Start of ENTRIES SHOWN

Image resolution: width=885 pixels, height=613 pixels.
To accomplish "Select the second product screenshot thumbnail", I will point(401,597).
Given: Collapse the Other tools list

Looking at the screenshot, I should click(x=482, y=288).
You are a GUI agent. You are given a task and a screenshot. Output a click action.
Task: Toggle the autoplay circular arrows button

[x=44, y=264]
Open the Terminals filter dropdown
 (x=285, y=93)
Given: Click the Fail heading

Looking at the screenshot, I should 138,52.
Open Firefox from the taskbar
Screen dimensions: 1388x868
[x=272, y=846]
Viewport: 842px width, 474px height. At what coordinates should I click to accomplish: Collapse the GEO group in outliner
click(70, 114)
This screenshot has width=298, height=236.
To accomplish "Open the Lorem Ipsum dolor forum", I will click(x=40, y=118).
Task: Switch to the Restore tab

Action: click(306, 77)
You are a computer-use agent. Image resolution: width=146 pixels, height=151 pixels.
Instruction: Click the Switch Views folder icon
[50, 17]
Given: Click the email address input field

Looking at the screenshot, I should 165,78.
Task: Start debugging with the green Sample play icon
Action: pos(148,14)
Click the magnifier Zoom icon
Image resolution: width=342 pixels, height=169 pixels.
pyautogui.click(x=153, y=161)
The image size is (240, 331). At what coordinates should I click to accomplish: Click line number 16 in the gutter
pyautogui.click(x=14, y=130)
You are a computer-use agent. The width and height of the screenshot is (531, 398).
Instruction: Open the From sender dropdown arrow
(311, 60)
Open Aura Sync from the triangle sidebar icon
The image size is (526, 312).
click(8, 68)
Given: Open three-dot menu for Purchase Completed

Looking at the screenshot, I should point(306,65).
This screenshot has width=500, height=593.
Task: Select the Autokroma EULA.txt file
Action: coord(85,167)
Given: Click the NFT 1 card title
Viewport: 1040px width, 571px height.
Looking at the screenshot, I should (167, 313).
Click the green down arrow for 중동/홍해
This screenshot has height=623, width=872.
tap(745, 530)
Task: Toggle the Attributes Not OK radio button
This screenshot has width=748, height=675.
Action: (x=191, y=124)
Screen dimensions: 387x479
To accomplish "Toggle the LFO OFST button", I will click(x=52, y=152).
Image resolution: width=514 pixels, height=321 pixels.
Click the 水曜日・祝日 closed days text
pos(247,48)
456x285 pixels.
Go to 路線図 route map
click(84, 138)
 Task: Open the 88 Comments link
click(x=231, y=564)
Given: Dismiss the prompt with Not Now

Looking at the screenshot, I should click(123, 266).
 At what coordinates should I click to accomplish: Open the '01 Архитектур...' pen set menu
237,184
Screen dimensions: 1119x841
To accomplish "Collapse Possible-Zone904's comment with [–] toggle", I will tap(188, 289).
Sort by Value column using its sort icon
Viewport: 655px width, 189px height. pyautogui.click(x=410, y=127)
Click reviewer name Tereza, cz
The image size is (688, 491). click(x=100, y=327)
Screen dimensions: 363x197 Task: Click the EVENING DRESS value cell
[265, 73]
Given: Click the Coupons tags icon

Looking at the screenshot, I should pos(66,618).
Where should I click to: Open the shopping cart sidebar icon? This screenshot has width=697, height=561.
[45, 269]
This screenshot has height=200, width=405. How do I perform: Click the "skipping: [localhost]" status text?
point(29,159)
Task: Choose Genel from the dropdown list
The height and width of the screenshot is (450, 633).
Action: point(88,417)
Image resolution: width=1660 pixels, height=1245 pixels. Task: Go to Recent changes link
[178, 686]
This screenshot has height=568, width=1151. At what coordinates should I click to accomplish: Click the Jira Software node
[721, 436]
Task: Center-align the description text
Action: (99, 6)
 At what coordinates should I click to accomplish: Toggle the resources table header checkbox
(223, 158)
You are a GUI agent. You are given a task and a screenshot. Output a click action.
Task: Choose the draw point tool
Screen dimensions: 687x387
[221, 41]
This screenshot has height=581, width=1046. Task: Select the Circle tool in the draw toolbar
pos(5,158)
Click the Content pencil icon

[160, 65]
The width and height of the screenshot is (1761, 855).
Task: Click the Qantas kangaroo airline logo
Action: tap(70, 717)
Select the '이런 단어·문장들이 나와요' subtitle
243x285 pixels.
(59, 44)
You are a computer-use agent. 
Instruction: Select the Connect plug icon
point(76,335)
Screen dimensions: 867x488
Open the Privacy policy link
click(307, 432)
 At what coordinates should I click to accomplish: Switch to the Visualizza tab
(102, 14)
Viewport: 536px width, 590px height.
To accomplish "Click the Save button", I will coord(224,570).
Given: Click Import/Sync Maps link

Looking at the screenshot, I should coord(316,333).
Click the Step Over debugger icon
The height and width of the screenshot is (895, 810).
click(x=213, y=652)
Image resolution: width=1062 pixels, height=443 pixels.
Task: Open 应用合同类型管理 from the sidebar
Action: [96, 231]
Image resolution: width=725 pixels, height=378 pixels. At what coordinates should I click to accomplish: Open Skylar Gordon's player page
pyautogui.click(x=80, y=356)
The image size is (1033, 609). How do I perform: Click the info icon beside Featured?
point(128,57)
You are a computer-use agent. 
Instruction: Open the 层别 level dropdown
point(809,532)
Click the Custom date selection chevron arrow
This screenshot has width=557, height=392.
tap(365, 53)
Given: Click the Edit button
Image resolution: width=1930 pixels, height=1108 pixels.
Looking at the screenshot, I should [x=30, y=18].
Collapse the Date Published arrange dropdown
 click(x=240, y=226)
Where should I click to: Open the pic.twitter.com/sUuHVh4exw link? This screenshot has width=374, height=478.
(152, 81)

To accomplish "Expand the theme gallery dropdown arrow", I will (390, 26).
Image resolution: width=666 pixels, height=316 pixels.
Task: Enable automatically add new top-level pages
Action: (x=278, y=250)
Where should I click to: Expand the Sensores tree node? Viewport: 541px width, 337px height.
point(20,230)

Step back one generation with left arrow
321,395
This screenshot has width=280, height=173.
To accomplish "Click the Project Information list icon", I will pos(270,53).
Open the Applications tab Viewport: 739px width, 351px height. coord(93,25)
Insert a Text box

End of ENTRIES SHOWN

# [GIVEN INSTRUCTION]
Lay out the items from the start through the line containing "will click(x=52, y=152)." as a Markdown table, leaving out blank lines. Use two columns, Entry for the row number and Content for the line.

# [PROBLEM SOLUTION]
| Entry | Content |
|---|---|
| 1 | Image resolution: width=885 pixels, height=613 pixels. |
| 2 | To accomplish "Select the second product screenshot thumbnail", I will point(401,597). |
| 3 | Given: Collapse the Other tools list |
| 4 | Looking at the screenshot, I should click(x=482, y=288). |
| 5 | You are a GUI agent. You are given a task and a screenshot. Output a click action. |
| 6 | Task: Toggle the autoplay circular arrows button |
| 7 | [x=44, y=264] |
| 8 | Open the Terminals filter dropdown |
| 9 |  (x=285, y=93) |
| 10 | Given: Click the Fail heading |
| 11 | Looking at the screenshot, I should 138,52. |
| 12 | Open Firefox from the taskbar |
| 13 | Screen dimensions: 1388x868 |
| 14 | [x=272, y=846] |
| 15 | Viewport: 842px width, 474px height. At what coordinates should I click to accomplish: Collapse the GEO group in outliner |
| 16 | click(70, 114) |
| 17 | This screenshot has width=298, height=236. |
| 18 | To accomplish "Open the Lorem Ipsum dolor forum", I will click(x=40, y=118). |
| 19 | Task: Switch to the Restore tab |
| 20 | Action: click(306, 77) |
| 21 | You are a computer-use agent. Image resolution: width=146 pixels, height=151 pixels. |
| 22 | Instruction: Click the Switch Views folder icon |
| 23 | [50, 17] |
| 24 | Given: Click the email address input field |
| 25 | Looking at the screenshot, I should 165,78. |
| 26 | Task: Start debugging with the green Sample play icon |
| 27 | Action: pos(148,14) |
| 28 | Click the magnifier Zoom icon |
| 29 | Image resolution: width=342 pixels, height=169 pixels. |
| 30 | pyautogui.click(x=153, y=161) |
| 31 | The image size is (240, 331). At what coordinates should I click to accomplish: Click line number 16 in the gutter |
| 32 | pyautogui.click(x=14, y=130) |
| 33 | You are a computer-use agent. The width and height of the screenshot is (531, 398). |
| 34 | Instruction: Open the From sender dropdown arrow |
| 35 | (311, 60) |
| 36 | Open Aura Sync from the triangle sidebar icon |
| 37 | The image size is (526, 312). |
| 38 | click(8, 68) |
| 39 | Given: Open three-dot menu for Purchase Completed |
| 40 | Looking at the screenshot, I should point(306,65). |
| 41 | This screenshot has width=500, height=593. |
| 42 | Task: Select the Autokroma EULA.txt file |
| 43 | Action: coord(85,167) |
| 44 | Given: Click the NFT 1 card title |
| 45 | Viewport: 1040px width, 571px height. |
| 46 | Looking at the screenshot, I should (167, 313). |
| 47 | Click the green down arrow for 중동/홍해 |
| 48 | This screenshot has height=623, width=872. |
| 49 | tap(745, 530) |
| 50 | Task: Toggle the Attributes Not OK radio button |
| 51 | This screenshot has width=748, height=675. |
| 52 | Action: (x=191, y=124) |
| 53 | Screen dimensions: 387x479 |
| 54 | To accomplish "Toggle the LFO OFST button", I will click(x=52, y=152). |